§ AIM OF THE EXERCISE
Select and copy out every line in the records containing "target".

** Opening AVAILABLE DATA block **

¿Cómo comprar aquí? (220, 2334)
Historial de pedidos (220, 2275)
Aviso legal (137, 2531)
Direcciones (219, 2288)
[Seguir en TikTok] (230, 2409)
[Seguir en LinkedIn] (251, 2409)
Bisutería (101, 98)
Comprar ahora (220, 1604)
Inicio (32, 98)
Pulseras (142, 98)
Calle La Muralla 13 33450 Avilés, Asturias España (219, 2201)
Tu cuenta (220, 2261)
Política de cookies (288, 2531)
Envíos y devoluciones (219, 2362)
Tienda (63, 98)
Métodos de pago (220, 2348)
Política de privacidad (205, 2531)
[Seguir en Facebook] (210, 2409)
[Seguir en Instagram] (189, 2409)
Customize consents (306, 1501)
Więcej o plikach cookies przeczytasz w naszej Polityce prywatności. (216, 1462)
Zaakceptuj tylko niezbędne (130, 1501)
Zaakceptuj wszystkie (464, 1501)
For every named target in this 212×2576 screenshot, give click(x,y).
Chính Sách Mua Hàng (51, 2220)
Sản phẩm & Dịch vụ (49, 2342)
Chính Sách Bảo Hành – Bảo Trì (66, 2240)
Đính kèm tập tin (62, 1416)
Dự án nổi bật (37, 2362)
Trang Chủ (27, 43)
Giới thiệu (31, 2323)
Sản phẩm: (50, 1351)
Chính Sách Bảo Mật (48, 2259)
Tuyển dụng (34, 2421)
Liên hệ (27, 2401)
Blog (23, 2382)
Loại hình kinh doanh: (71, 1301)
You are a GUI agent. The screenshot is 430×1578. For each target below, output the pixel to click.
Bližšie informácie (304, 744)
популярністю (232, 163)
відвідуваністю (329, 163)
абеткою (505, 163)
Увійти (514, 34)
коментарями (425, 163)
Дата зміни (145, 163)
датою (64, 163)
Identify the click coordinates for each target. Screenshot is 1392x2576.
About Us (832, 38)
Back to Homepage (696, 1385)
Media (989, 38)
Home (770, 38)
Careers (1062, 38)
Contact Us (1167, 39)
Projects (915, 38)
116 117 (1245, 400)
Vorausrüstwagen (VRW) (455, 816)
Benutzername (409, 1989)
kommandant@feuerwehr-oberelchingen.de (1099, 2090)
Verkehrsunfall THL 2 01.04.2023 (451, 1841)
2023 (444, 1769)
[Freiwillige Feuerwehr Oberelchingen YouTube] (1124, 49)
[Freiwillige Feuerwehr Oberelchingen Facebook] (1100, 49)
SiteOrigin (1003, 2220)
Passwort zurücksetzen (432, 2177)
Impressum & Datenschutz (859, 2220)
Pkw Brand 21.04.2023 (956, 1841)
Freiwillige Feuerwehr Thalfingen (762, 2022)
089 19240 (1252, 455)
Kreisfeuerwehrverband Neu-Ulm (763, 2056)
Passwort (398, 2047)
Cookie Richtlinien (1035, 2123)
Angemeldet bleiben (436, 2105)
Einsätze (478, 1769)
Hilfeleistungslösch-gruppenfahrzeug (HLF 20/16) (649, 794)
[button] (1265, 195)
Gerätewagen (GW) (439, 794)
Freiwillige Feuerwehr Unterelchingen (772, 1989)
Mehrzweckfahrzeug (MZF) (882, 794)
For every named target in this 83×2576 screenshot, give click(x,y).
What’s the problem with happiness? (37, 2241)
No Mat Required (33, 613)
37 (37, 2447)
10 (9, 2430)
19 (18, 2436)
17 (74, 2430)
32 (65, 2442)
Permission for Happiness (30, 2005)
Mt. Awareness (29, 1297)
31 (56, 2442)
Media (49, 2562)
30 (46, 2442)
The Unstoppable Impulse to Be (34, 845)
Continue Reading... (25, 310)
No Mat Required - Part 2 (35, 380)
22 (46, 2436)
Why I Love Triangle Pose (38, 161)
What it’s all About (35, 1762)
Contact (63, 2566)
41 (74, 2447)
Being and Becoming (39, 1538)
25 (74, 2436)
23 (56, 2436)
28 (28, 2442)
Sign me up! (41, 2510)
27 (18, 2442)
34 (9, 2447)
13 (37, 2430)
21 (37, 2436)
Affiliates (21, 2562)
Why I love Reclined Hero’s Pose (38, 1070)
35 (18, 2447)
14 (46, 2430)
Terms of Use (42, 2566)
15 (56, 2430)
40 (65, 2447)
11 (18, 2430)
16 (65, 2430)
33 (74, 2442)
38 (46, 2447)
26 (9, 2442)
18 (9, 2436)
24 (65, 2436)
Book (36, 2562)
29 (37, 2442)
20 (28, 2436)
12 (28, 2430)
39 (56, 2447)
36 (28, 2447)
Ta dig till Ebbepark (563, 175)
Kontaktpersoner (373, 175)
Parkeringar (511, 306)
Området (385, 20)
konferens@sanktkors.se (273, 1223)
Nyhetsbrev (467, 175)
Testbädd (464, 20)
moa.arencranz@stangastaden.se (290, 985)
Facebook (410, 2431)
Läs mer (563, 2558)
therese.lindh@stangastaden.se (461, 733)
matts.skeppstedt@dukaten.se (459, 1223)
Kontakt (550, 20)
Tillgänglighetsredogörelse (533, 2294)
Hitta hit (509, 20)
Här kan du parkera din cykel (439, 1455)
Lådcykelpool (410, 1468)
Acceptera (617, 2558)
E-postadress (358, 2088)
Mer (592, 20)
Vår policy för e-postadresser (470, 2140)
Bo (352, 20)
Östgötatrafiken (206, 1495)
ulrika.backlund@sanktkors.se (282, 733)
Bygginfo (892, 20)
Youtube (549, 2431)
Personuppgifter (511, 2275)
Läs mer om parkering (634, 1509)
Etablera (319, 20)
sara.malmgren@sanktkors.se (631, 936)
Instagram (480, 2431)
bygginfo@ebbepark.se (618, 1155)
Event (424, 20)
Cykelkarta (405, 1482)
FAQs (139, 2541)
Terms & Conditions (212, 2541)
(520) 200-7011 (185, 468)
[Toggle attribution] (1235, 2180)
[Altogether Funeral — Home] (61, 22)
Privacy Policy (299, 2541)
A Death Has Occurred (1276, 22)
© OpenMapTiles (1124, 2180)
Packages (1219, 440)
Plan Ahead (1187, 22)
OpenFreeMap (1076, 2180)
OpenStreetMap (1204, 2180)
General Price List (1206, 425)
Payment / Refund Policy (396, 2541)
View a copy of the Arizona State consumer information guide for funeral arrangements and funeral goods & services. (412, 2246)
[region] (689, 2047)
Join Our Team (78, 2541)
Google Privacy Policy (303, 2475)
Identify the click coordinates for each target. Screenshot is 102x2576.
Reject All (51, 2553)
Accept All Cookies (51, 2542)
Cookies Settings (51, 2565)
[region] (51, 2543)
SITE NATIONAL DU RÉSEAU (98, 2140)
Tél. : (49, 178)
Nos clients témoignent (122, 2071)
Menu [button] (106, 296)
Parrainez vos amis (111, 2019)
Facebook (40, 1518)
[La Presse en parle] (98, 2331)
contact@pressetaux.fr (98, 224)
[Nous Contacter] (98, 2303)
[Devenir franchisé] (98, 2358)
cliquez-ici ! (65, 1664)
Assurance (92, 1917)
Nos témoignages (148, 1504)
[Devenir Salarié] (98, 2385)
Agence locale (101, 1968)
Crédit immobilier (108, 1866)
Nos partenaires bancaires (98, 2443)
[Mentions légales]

** Closing AVAILABLE DATA block **

§ EXERCISE RESPONSE
For every named target in this 212×2576 screenshot, give click(x,y).
You are a GUI agent. The screenshot is 430×1578. For each target below, output the pixel to click.
Identify the click coordinates for each target. Screenshot is 1392x2576.
For every named target in this 83×2576 screenshot, give click(x,y).
Identify the click coordinates for each target. Screenshot is 102x2576.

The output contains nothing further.